2.7 Security Model

You may wonder how the operating system deals with buggy or malicious code. Because coping with malice is strictly harder than dealing with accidental bugs, it’s reasonable to focus mostly on providing security against malice. Here’s a high-level view of typical security assumptions and goals in operating system design.

The operating system must assume that a process’s user-level code will do its best to wreck the kernel or other processes. User code may try to dereference pointers outside its allowed address space; it may attempt to execute any RISC-V instructions, even those not intended for user code; it may try to read and write any RISC-V control register; it may try to directly access device hardware; and it may pass clever values to system calls in an attempt to trick the kernel into crashing or doing something stupid. The kernel’s goal is to restrict each user processes so that all it can do is read/write/execute its own user memory, use the 32 general-purpose RISC-V registers, and affect the kernel and other processes in the ways that system calls are intended to allow. The kernel must prevent any other actions. This is typically an absolute requirement in kernel design.

The expectations for the kernel’s own code are quite different. Kernel code is assumed to be written by well-meaning and careful programmers. Kernel code is expected to be bug-free, and certainly to contain nothing malicious. This assumption affects how we analyze kernel code. For example, there are many internal kernel functions (e.g., the spin locks) that would cause serious problems if kernel code used them incorrectly. When examining any specific piece of kernel code, we’ll want to convince ourselves that it behaves correctly. We assume, however, that kernel code in general is correctly written, and follows all the rules about use of the kernel’s own functions and data structures. At the hardware level, the RISC-V CPU, RAM, disk, etc. are assumed to operate as advertised in the documentation, with no hardware bugs.

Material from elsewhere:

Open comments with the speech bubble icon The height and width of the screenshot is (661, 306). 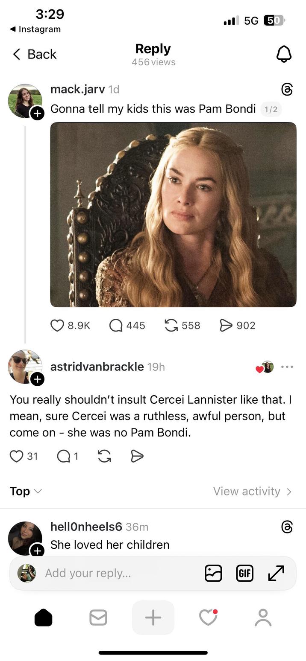[x=114, y=325]
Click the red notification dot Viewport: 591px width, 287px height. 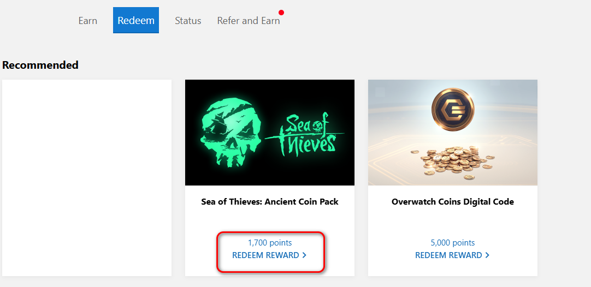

Of course in real life things are not so straightforward. It’s difficult to prevent clever user code from making a system unusable (or causing it to panic) by consuming kernel-protected resources – disk space, CPU time, process table slots, etc. It’s usually impossible to write bug-free kernel code or design bug-free hardware; if the writers of malicious user code are aware of kernel or hardware bugs, they will exploit them. Even in mature, widely-used kernels, such as Linux, people discover new vulnerabilities continuously [8]. It’s worthwhile to design safeguards into the kernel against the possibility that it has bugs: assertions, type checking, stack guard pages, etc. Finally, the distinction between user and kernel code is sometimes blurred: some privileged user-level processes may provide essential services and effectively be part of the operating system, and in some operating systems privileged user code can insert new code into the kernel (as with Linux’s loadable kernel modules).